### BRANO
*-*-*

PROSPETTIVE DI RICERCA
Sulla base di quanto detto, sarebbe auspicabile una ricerca approfondita sul
tema delle Microdosi, con gli organi e gli strumenti preposti. E ciò con vari
possibili obbiettivi:
1) Approfondirne il possibile meccanismo d’azione neurormonale, finora
forse poco studiato, allargando così l’approccio al tema dei dosaggi
farmacologici necessari.

2) Effettuare una sperimentazione con principi attivi puri, senza
interferenza di eccipienti, valutandone la diversa solubilità in veicolo
alcolico.
3) Sperimentare nuovi preparati con veicoli non alcolici (o sotto forma di
compresse).
4) Allargare la lista dei principi attivi e delle piante utilizzabili in microdose.

*-*-*

### DATI FORNITI
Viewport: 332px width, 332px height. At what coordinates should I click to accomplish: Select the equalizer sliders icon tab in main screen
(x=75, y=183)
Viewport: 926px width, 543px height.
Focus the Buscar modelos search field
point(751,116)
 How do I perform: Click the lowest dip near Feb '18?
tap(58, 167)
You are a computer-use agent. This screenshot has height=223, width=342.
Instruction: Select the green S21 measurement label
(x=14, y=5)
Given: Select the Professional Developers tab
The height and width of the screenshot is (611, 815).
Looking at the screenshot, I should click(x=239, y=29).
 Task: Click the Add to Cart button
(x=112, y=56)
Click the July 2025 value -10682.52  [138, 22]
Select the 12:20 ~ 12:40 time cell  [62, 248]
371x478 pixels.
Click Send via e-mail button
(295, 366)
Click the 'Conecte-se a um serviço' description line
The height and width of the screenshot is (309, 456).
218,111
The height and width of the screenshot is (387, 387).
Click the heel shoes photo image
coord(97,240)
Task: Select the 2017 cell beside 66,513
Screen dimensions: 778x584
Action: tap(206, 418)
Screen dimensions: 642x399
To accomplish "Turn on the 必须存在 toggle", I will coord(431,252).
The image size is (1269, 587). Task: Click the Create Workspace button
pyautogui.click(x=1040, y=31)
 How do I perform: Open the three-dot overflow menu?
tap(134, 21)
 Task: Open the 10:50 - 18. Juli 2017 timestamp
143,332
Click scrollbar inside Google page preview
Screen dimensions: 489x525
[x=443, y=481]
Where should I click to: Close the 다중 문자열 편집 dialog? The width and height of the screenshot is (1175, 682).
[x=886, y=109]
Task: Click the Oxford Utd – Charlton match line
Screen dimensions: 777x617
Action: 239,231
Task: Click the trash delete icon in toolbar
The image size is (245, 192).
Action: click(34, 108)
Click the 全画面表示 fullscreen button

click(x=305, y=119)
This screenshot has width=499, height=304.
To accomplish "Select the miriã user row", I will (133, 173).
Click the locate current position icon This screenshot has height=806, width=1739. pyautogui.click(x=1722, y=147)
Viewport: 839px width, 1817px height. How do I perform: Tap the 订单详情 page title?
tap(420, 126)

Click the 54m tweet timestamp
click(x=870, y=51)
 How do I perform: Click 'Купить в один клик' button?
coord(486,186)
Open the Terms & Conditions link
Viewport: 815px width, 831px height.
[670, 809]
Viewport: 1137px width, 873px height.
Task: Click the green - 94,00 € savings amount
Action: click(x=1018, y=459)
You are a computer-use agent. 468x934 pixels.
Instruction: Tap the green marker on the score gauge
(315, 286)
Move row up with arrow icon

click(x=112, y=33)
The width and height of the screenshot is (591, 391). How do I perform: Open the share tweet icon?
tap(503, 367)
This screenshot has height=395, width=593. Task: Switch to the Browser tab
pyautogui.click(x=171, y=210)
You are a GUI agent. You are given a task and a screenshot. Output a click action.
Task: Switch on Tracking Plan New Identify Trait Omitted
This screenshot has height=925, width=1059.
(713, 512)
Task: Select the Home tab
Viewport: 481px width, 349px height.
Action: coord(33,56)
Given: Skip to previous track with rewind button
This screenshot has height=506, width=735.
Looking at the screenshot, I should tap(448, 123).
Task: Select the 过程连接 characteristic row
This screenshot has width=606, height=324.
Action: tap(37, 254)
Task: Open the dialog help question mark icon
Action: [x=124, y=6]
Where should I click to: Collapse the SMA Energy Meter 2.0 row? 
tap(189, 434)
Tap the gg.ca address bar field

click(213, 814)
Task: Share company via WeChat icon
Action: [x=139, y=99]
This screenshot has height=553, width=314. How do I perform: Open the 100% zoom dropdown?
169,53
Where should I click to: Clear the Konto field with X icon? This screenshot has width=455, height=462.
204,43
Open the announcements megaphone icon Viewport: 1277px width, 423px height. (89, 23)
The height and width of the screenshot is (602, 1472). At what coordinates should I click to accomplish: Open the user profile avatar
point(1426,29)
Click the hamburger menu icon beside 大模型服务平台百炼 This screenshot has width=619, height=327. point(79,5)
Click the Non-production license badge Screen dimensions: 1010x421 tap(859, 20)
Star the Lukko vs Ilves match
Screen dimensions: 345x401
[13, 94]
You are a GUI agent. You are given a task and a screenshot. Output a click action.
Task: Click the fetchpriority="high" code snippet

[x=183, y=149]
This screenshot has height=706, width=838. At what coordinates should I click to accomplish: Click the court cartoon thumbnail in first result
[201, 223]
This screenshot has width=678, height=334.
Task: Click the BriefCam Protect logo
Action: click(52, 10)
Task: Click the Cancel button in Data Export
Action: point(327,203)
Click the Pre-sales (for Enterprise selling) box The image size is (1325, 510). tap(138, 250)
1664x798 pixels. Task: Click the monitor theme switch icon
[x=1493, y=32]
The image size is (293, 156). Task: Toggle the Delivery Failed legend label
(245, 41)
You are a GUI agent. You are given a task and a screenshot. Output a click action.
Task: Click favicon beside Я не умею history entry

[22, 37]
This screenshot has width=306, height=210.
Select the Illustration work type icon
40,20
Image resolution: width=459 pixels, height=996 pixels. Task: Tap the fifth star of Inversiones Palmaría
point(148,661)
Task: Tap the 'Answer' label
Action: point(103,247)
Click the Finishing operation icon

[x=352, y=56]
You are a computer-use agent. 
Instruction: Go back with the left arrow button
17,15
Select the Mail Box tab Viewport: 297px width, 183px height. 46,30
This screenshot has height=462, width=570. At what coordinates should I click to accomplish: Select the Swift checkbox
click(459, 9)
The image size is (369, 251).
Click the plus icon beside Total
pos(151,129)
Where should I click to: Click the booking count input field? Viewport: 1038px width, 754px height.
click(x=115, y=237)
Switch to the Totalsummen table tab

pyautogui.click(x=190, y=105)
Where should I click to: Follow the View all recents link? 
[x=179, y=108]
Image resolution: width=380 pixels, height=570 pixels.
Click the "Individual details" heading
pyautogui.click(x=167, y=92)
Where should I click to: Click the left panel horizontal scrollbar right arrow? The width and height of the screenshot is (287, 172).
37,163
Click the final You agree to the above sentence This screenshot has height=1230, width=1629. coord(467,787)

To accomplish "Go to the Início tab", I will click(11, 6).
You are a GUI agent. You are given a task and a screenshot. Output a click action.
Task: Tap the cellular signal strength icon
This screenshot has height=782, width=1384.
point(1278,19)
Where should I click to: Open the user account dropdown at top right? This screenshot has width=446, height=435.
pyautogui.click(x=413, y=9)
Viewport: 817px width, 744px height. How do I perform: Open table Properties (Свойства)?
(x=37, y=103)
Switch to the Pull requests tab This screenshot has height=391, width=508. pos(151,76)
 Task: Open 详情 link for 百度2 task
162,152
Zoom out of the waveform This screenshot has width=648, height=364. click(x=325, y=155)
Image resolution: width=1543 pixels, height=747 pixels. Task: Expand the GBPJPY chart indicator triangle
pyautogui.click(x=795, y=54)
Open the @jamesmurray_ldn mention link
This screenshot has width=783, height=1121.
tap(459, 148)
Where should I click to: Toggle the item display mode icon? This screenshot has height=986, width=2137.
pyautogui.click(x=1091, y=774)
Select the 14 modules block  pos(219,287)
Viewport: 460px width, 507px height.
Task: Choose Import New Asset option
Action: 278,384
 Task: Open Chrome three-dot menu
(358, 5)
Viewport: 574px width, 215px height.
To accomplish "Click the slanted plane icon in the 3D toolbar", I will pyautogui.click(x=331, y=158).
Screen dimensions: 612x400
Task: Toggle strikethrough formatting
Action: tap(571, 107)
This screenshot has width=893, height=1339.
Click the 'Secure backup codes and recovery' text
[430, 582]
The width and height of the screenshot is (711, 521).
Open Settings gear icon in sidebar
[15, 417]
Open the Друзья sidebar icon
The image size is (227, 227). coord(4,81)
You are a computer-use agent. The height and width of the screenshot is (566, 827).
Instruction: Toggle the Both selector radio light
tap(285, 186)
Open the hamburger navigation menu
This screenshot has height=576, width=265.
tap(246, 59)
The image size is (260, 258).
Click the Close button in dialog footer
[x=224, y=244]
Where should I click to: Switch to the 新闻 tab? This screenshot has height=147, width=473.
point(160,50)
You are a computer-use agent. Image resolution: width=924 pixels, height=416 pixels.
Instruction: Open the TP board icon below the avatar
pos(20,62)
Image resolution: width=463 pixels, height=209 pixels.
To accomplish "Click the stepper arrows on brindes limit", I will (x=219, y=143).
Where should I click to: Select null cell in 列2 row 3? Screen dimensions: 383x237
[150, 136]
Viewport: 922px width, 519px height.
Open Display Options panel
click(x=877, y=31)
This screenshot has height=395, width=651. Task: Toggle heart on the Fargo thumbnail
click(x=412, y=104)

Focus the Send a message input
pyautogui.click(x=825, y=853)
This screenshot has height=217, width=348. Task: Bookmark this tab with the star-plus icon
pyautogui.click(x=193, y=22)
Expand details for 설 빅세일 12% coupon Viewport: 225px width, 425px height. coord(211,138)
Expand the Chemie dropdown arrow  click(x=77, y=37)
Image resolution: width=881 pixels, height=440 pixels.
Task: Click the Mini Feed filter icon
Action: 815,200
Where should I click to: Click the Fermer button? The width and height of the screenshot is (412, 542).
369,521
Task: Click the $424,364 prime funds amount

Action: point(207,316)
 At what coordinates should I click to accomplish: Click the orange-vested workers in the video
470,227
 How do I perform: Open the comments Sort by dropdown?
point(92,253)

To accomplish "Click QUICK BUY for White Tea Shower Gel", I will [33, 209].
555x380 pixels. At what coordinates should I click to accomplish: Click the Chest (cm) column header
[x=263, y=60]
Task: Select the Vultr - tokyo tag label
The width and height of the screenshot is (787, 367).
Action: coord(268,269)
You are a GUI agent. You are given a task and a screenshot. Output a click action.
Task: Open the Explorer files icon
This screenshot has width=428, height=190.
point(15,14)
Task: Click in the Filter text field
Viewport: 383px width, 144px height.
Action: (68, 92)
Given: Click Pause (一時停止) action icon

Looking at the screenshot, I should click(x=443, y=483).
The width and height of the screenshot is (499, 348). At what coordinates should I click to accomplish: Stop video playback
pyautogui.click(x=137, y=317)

*-*-*

### COMPITI DA SVOLGERE
(a) Ripeti il brano sulle microdosi, tutto da "PROSPETTIVE DI RICERCA" fino a "farmacologici necessari.".
(b) Prosegui il brano sulle microdosi dopo la sua ultima frase.
I dati riportati non hanno alcun legame con il brano.

### RISULTATI
(a)
PROSPETTIVE DI RICERCA
Sulla base di quanto detto, sarebbe auspicabile una ricerca approfondita sul
tema delle Microdosi, con gli organi e gli strumenti preposti. E ciò con vari
possibili obbiettivi:
1) Approfondirne il possibile meccanismo d’azione neurormonale, finora
forse poco studiato, allargando così l’approccio al tema dei dosaggi
farmacologici necessari.

(b)
5) Monitorare l’efficacia della terapia con esami strumentali o batteriologici
prima e dopo l’assunzione.
6) Applicare una ricerca clinica nel campo delle tossicodipendenze.
E’ un impegno che ci avvicinerebbe sempre più ad una maggiore qualità di
cura, oltre che a quel giuramento che ci è ancora caro: “Primum non
nocere”…


Dott. Marcella Saponaro

tratto da un intervento fatto a un convegno del 2010 all’Istituto superiore della Sanità.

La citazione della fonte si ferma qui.